Alimohammad Dehghan Manshady be careful not to confuse concepts like crystallite size (determined by XRD) and grain size (determined by SEM).
Sample roughness may influence some Rietveld results (e.g., thermal parameters); see [Powder Diffraction, 8(2), 74-83].
Particle size may affect the XRD pattern, for instance by inducing preferred orientation if you have large particles.
Anyway, SEM (without EDS) basically gives you information about the morphology of the particles, besides analyzing the material on a scale several orders of magnitude greater than XRD.
In [1] you can stand on a good example for reference:
Figure 2 shows the diffraction peaks indexed according to JCPDS N° 45-0937, indicating that the monoclinic CuO phase was obtained for both two samples CuNH05 and CuNH05..
The SEM images for both samples present plate-like particles morphology, but the difference between the two samples is in the agglomeration.

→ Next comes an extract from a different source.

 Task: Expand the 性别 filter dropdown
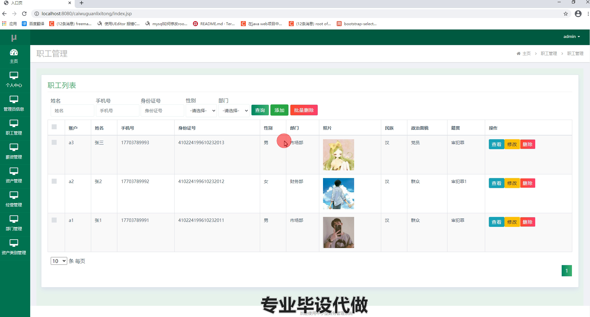coord(201,111)
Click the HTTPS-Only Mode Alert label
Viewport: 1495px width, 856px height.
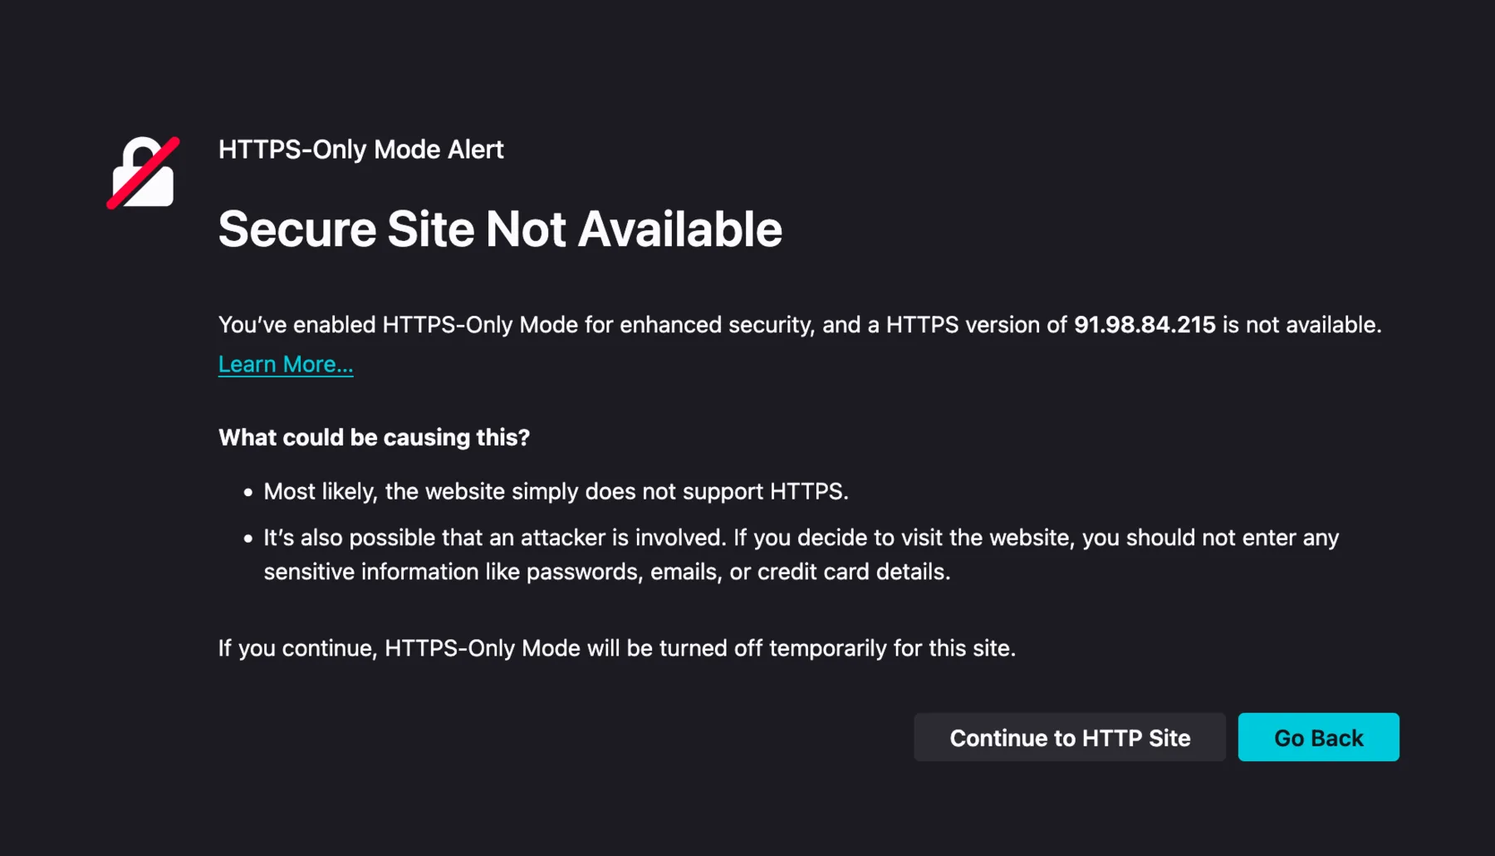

Figure 4 of CuNH05 sample: the agglomerates present quasi spherical form. For the CuNa05 sample figure 5: the small plates above large plates resulting in the interconnected channels.
With these results it is evident that the agglomeration´s morphologies of the copper oxide CuO synthesized was differentiated as a function of the mineralizing agent used in the synthesis methodology.
For that you can say yes, it is possible to have same XRD pattern but different SEM morphology.
Yes, you may obtain the same XRD pattern of the material prepared by different methods. But there should not be any additional phase present. However, the morphology obtained from SEM differs as the morphology of the sample depends on the preparation method adopted.
Now, come to your next question: could it be concluded that just the XRD pattern itself would specify the synthesized material? Yes, the XRD pattern itself specifies the synthesized material e.g. formation of the sample, crystallite size, lattice parameter etc. However, if you are interested in morphology, microstructure etc. we can go for SEM, HR-TEM etc.
Now, come to your next question: we should pay attention to also FTIR or Raman or ....If your sample contains different types of functional groups and modes of vibrations, you can also adopt techniques like FT-IR, RAMAN, etc.